About this task
Please keep the images out and set down the data exactly as given.

Data extracts
****

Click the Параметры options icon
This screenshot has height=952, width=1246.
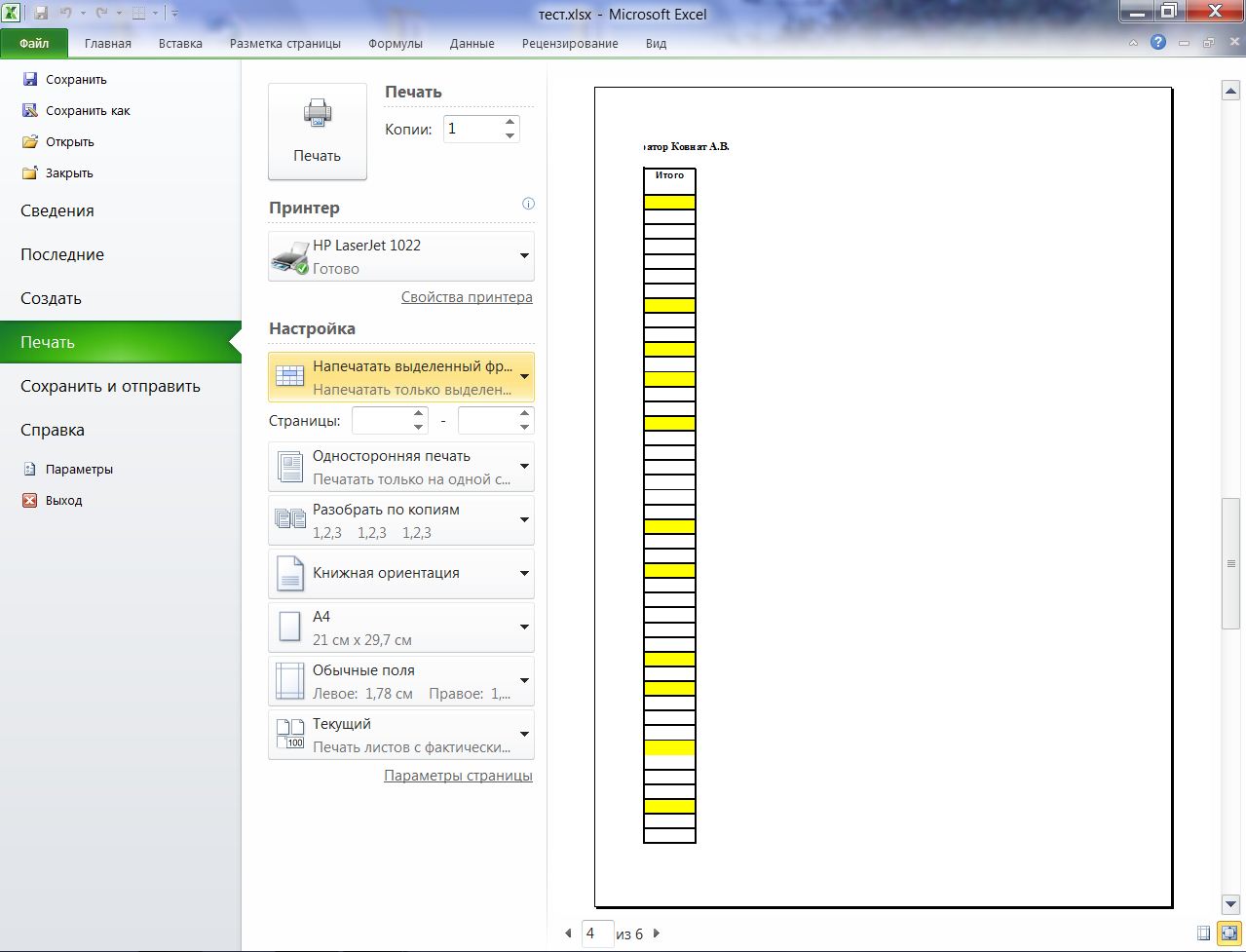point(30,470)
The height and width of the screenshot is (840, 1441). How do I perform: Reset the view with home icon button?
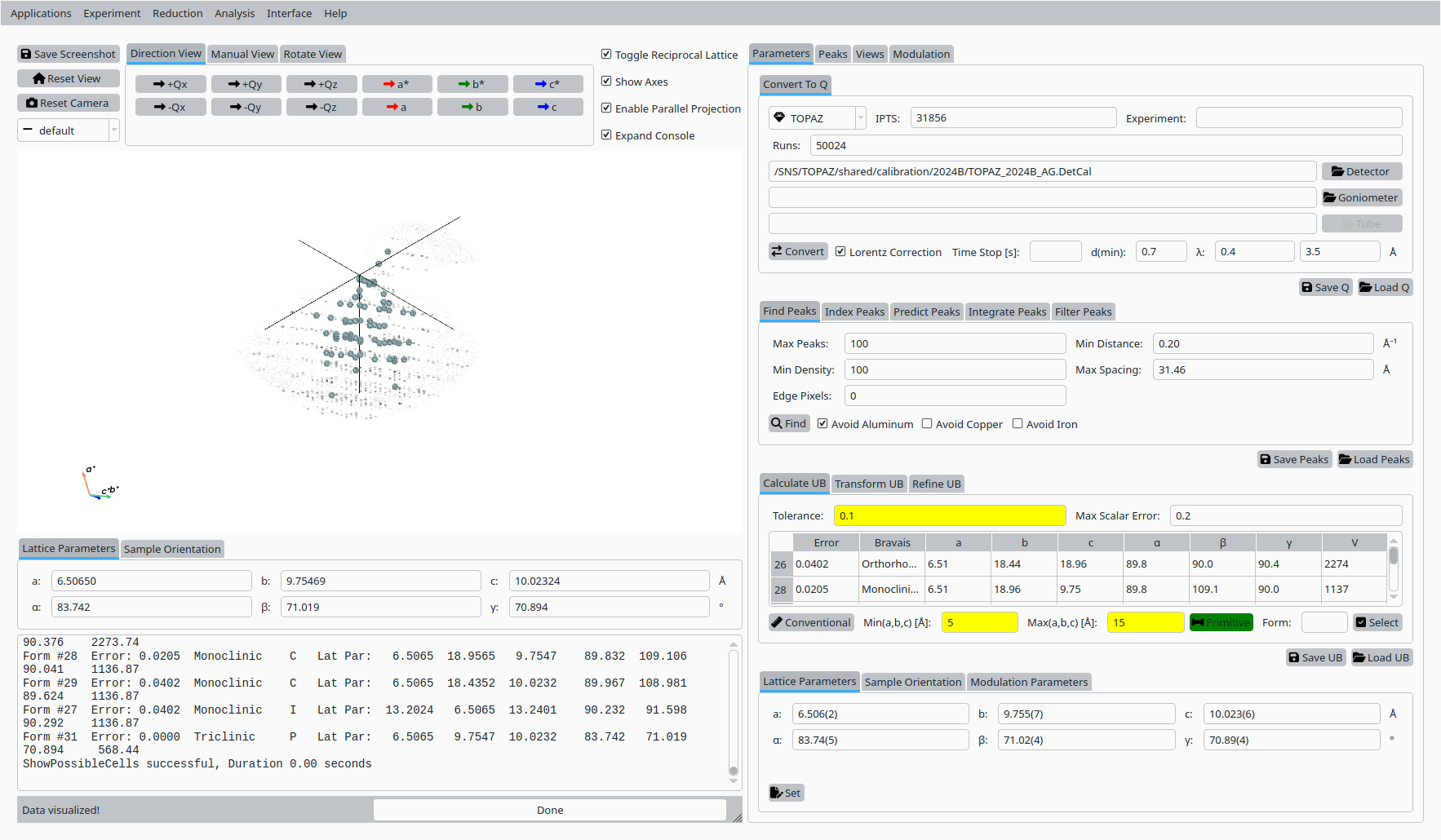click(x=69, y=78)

****

Exercise output
Click the Параметры options icon
This screenshot has height=952, width=1246.
point(30,470)
The height and width of the screenshot is (840, 1441). How do I perform: Reset the view with home icon button?
click(x=69, y=78)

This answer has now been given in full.